[What the task requires]:
Please give back every one of the entries below word for word, leaving each line unchanged.
---------------
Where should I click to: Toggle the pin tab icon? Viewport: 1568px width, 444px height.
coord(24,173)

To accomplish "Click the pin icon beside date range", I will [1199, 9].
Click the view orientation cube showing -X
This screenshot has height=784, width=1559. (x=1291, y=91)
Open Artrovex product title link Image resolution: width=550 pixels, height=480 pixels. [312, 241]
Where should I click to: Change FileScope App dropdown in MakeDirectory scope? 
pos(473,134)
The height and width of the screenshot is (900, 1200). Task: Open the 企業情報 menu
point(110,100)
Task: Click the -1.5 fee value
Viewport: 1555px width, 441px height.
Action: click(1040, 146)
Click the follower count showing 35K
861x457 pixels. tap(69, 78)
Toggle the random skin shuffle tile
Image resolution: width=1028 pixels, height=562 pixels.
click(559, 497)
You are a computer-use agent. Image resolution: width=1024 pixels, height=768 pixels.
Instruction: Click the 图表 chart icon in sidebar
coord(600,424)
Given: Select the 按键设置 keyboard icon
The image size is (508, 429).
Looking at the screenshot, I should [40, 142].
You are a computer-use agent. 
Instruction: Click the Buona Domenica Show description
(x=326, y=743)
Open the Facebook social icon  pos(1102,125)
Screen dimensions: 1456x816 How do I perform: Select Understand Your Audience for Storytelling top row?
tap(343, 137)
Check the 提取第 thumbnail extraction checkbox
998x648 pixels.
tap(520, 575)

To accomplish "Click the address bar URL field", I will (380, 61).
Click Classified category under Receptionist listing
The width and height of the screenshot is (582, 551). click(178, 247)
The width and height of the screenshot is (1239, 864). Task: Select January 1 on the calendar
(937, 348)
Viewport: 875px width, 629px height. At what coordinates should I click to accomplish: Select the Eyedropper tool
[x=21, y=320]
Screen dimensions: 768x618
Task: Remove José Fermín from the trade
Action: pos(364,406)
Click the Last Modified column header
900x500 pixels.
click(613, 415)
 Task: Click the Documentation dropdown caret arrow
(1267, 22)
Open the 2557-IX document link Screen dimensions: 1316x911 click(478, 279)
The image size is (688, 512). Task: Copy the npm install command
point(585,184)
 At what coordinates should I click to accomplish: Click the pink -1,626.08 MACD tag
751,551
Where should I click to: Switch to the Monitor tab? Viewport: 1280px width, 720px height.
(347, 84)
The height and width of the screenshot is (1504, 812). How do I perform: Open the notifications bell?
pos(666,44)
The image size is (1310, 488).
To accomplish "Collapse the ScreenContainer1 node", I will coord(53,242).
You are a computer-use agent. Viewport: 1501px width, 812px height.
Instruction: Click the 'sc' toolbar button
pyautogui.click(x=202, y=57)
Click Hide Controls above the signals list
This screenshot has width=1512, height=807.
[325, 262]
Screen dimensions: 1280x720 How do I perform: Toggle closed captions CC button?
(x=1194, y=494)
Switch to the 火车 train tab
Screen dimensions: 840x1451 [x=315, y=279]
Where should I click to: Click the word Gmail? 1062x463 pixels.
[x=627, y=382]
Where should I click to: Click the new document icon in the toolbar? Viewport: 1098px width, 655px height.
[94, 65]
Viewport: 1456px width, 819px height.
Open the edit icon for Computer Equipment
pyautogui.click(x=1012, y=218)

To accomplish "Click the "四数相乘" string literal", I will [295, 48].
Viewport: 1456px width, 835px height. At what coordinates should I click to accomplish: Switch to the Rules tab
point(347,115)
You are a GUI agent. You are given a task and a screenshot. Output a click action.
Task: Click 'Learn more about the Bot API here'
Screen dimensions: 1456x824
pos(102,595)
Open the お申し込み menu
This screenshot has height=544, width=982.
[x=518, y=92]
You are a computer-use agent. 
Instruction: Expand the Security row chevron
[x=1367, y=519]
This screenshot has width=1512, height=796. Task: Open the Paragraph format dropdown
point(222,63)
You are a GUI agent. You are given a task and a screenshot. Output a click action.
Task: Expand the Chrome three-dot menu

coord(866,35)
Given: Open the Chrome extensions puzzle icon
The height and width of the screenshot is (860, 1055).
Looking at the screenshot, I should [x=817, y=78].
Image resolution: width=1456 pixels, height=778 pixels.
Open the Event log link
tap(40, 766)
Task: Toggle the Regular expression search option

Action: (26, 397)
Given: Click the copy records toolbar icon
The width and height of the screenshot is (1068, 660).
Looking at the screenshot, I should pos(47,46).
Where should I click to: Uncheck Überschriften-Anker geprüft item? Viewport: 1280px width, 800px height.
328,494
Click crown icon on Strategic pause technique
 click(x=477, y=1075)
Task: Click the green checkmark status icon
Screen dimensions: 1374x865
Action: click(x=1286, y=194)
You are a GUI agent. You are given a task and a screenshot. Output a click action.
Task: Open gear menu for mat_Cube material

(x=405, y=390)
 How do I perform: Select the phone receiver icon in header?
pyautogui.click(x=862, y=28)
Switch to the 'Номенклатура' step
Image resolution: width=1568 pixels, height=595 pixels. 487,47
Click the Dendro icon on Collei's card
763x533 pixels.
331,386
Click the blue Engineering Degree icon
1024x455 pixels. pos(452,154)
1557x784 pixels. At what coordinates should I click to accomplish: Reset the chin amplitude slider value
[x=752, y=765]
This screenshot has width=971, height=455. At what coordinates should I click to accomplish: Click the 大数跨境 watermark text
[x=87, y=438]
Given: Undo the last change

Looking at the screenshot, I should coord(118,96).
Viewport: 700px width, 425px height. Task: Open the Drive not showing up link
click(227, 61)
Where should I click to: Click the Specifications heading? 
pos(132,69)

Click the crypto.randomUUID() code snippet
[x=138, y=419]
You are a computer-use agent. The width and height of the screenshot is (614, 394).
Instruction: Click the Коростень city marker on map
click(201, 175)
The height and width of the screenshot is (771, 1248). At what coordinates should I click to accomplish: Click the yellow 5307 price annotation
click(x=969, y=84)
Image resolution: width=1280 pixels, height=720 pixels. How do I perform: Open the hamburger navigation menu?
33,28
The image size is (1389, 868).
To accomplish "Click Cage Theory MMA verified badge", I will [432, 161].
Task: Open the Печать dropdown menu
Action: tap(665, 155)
---------------
[Response to this exercise]:
Where should I click to: Toggle the pin tab icon? Viewport: 1568px width, 444px height.
coord(24,173)

To accomplish "Click the pin icon beside date range", I will [1199, 9].
Click the view orientation cube showing -X
This screenshot has height=784, width=1559. (x=1291, y=91)
Open Artrovex product title link Image resolution: width=550 pixels, height=480 pixels. [312, 241]
Where should I click to: Change FileScope App dropdown in MakeDirectory scope? 
pos(473,134)
The height and width of the screenshot is (900, 1200). Task: Open the 企業情報 menu
point(110,100)
Task: Click the -1.5 fee value
Viewport: 1555px width, 441px height.
Action: click(1040, 146)
Click the follower count showing 35K
861x457 pixels. tap(69, 78)
Toggle the random skin shuffle tile
Image resolution: width=1028 pixels, height=562 pixels.
click(559, 497)
You are a computer-use agent. Image resolution: width=1024 pixels, height=768 pixels.
Instruction: Click the 图表 chart icon in sidebar
coord(600,424)
Given: Select the 按键设置 keyboard icon
The image size is (508, 429).
Looking at the screenshot, I should [40, 142].
You are a computer-use agent. 
Instruction: Click the Buona Domenica Show description
(x=326, y=743)
Open the Facebook social icon  pos(1102,125)
Screen dimensions: 1456x816 How do I perform: Select Understand Your Audience for Storytelling top row?
tap(343, 137)
Check the 提取第 thumbnail extraction checkbox
998x648 pixels.
tap(520, 575)

To accomplish "Click the address bar URL field", I will (380, 61).
Click Classified category under Receptionist listing
The width and height of the screenshot is (582, 551). click(178, 247)
The width and height of the screenshot is (1239, 864). Task: Select January 1 on the calendar
(937, 348)
Viewport: 875px width, 629px height. At what coordinates should I click to accomplish: Select the Eyedropper tool
[x=21, y=320]
Screen dimensions: 768x618
Task: Remove José Fermín from the trade
Action: pos(364,406)
Click the Last Modified column header
900x500 pixels.
click(613, 415)
 Task: Click the Documentation dropdown caret arrow
(1267, 22)
Open the 2557-IX document link Screen dimensions: 1316x911 click(478, 279)
The image size is (688, 512). Task: Copy the npm install command
point(585,184)
 At what coordinates should I click to accomplish: Click the pink -1,626.08 MACD tag
751,551
Where should I click to: Switch to the Monitor tab? Viewport: 1280px width, 720px height.
(347, 84)
The height and width of the screenshot is (1504, 812). How do I perform: Open the notifications bell?
pos(666,44)
The image size is (1310, 488).
To accomplish "Collapse the ScreenContainer1 node", I will coord(53,242).
You are a computer-use agent. Viewport: 1501px width, 812px height.
Instruction: Click the 'sc' toolbar button
pyautogui.click(x=202, y=57)
Click Hide Controls above the signals list
This screenshot has width=1512, height=807.
[325, 262]
Screen dimensions: 1280x720 How do I perform: Toggle closed captions CC button?
(x=1194, y=494)
Switch to the 火车 train tab
Screen dimensions: 840x1451 [x=315, y=279]
Where should I click to: Click the word Gmail? 1062x463 pixels.
[x=627, y=382]
Where should I click to: Click the new document icon in the toolbar? Viewport: 1098px width, 655px height.
[94, 65]
Viewport: 1456px width, 819px height.
Open the edit icon for Computer Equipment
pyautogui.click(x=1012, y=218)

To accomplish "Click the "四数相乘" string literal", I will [295, 48].
Viewport: 1456px width, 835px height. At what coordinates should I click to accomplish: Switch to the Rules tab
point(347,115)
You are a GUI agent. You are given a task and a screenshot. Output a click action.
Task: Click 'Learn more about the Bot API here'
Screen dimensions: 1456x824
pos(102,595)
Open the お申し込み menu
This screenshot has height=544, width=982.
[x=518, y=92]
You are a computer-use agent. 
Instruction: Expand the Security row chevron
[x=1367, y=519]
This screenshot has width=1512, height=796. Task: Open the Paragraph format dropdown
point(222,63)
You are a GUI agent. You are given a task and a screenshot. Output a click action.
Task: Expand the Chrome three-dot menu

coord(866,35)
Given: Open the Chrome extensions puzzle icon
The height and width of the screenshot is (860, 1055).
Looking at the screenshot, I should [x=817, y=78].
Image resolution: width=1456 pixels, height=778 pixels.
Open the Event log link
tap(40, 766)
Task: Toggle the Regular expression search option

Action: (26, 397)
Given: Click the copy records toolbar icon
The width and height of the screenshot is (1068, 660).
Looking at the screenshot, I should pos(47,46).
Where should I click to: Uncheck Überschriften-Anker geprüft item? Viewport: 1280px width, 800px height.
328,494
Click crown icon on Strategic pause technique
 click(x=477, y=1075)
Task: Click the green checkmark status icon
Screen dimensions: 1374x865
Action: click(x=1286, y=194)
You are a GUI agent. You are given a task and a screenshot. Output a click action.
Task: Open gear menu for mat_Cube material

(x=405, y=390)
 How do I perform: Select the phone receiver icon in header?
pyautogui.click(x=862, y=28)
Switch to the 'Номенклатура' step
Image resolution: width=1568 pixels, height=595 pixels. 487,47
Click the Dendro icon on Collei's card
763x533 pixels.
331,386
Click the blue Engineering Degree icon
1024x455 pixels. pos(452,154)
1557x784 pixels. At what coordinates should I click to accomplish: Reset the chin amplitude slider value
[x=752, y=765]
This screenshot has width=971, height=455. At what coordinates should I click to accomplish: Click the 大数跨境 watermark text
[x=87, y=438]
Given: Undo the last change

Looking at the screenshot, I should coord(118,96).
Viewport: 700px width, 425px height. Task: Open the Drive not showing up link
click(227, 61)
Where should I click to: Click the Specifications heading? 
pos(132,69)

Click the crypto.randomUUID() code snippet
[x=138, y=419]
You are a computer-use agent. The width and height of the screenshot is (614, 394).
Instruction: Click the Коростень city marker on map
click(201, 175)
The height and width of the screenshot is (771, 1248). At what coordinates should I click to accomplish: Click the yellow 5307 price annotation
click(x=969, y=84)
Image resolution: width=1280 pixels, height=720 pixels. How do I perform: Open the hamburger navigation menu?
33,28
The image size is (1389, 868).
To accomplish "Click Cage Theory MMA verified badge", I will [432, 161].
Task: Open the Печать dropdown menu
Action: tap(665, 155)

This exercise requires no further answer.